Based on the standard Pontiac 301, the 301 Turbo was unique in that it had a beefier block than the 77-81 naturally aspirated, lower compression pistons, a relatively mild camshaft, a high pressure oil pump (60 psi) to ensure adequate oil to the oil-cooled Garrett TBO-305 Turbocharger, a rolled fillet crankshaft with 2 instead of 5 counterbalances, a fully baffled oil pan, and a high pressure fuel pump (10 psi), a unique single plane intake, side and turbo-specific exhaust manifolds, and an Electronic Spark Controller(ESC) using a knock sensor to retard timing when detonation is detected. The Turbo 301 used the same bearings, rings, lifters, and most external accessories used on the N/A 301s.

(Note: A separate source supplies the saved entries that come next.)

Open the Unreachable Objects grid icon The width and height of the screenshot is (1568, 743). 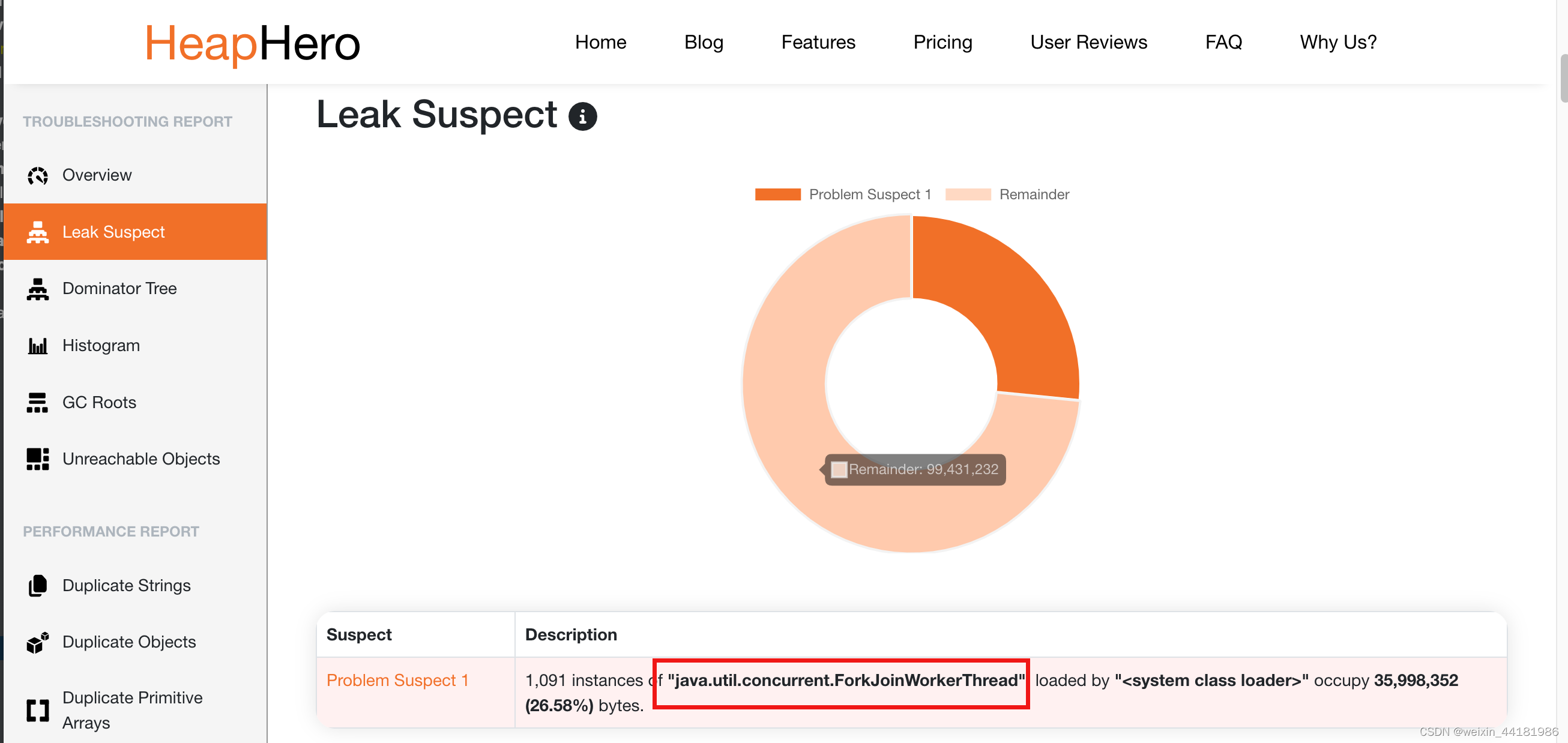(38, 459)
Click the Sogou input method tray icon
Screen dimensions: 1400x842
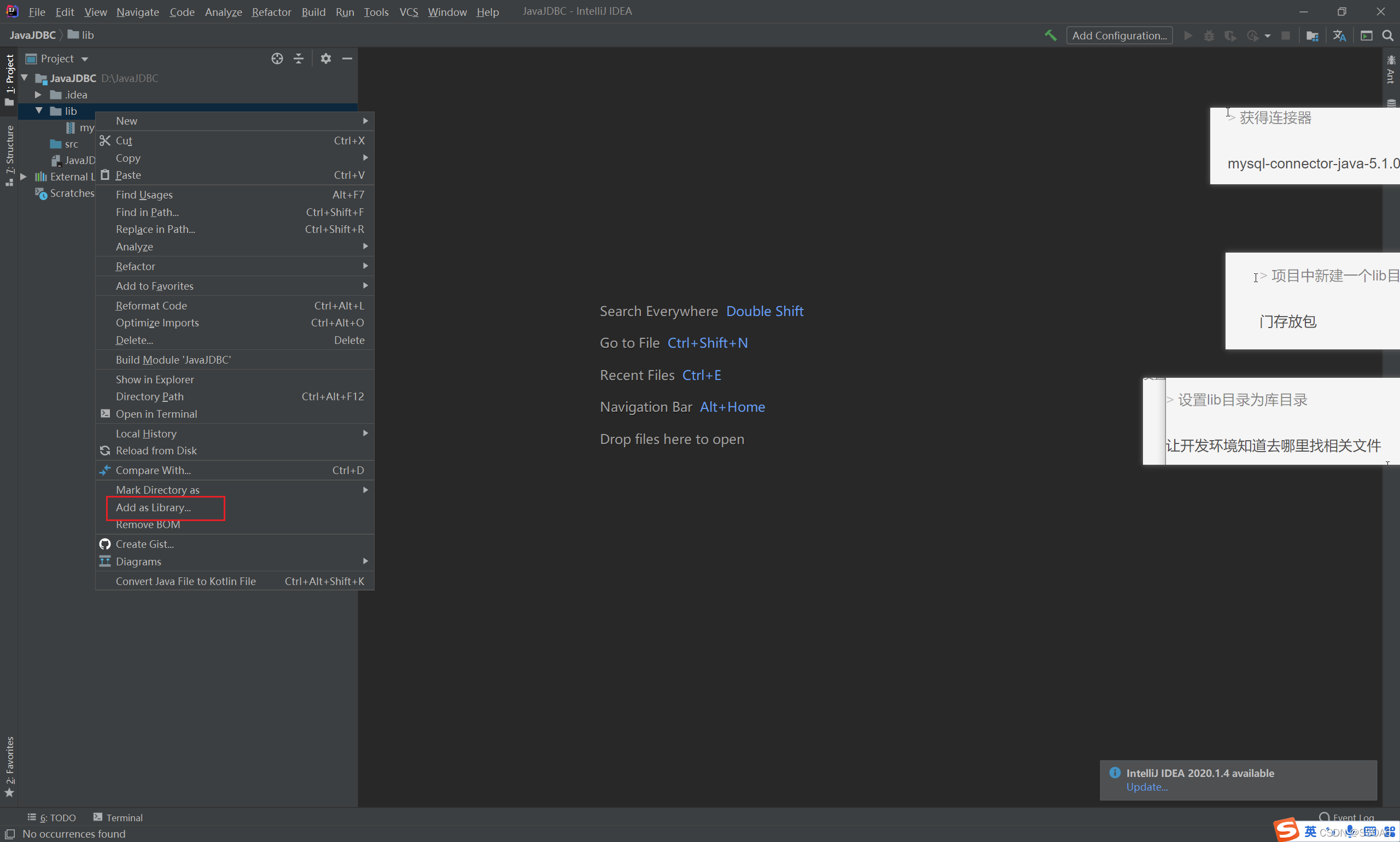1286,829
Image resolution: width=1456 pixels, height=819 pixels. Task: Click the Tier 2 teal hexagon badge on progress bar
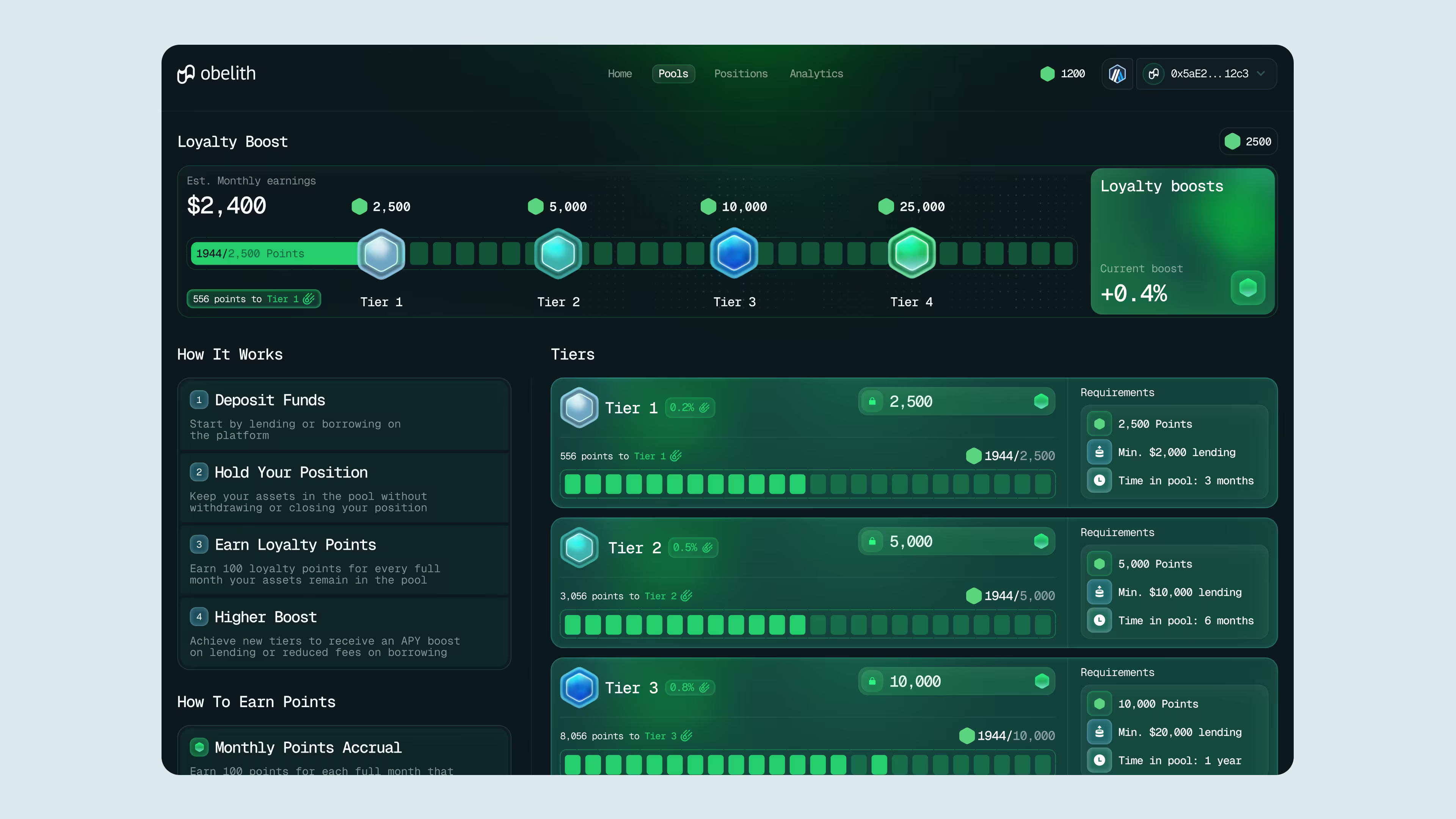click(x=558, y=254)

The M4ME (E4ME for 1981) 800 cfm Rochester Quadrajet, unique to the 301 Turbo, had super rich "DX" secondary metering rods and a remote vacuum source for the primary metering rod enrichment circuit; the "PEVR" or Power Enrichment Valve Regulator. Boost was wastegate limited to 9 psi (+/- 1 psi) although factory settings ranged from 7 on low to 10 psi on high.
The 301 Turbo package (RPO code LU8) mandated air conditioning (C51) due to the turbo-specific heater core box, and automatic transmission (TH350 (non-lockup) for 1980, and THM350C (lock-up) for 1981) and 3.08 positraction rear axle ratio (G80).
The main causes of engine failure and distrust was the public's lack of experience and knowledge of care and maintenance of the new turbo engines. Often, the turbo cool-down procedure was never followed or even known to exist to some owners allowing the turbo to burn or "coke" oil onto the turbo's bearings causing early (sub 50,000 mile) failure prompting service or even complete engine replacement. Combined with the mechanic's lack of knowledge ultimately caused GM to cease production after April 1981.
Even though the 301 was made on the same tooling as other Pontiac V-8's there is a limited interchange of parts and somewhat less popularity compared to traditional Pontiac engines. There is limited aftermarket parts, but replacement parts for the 301 Turbo engine can be sourced through the design's devoted followers.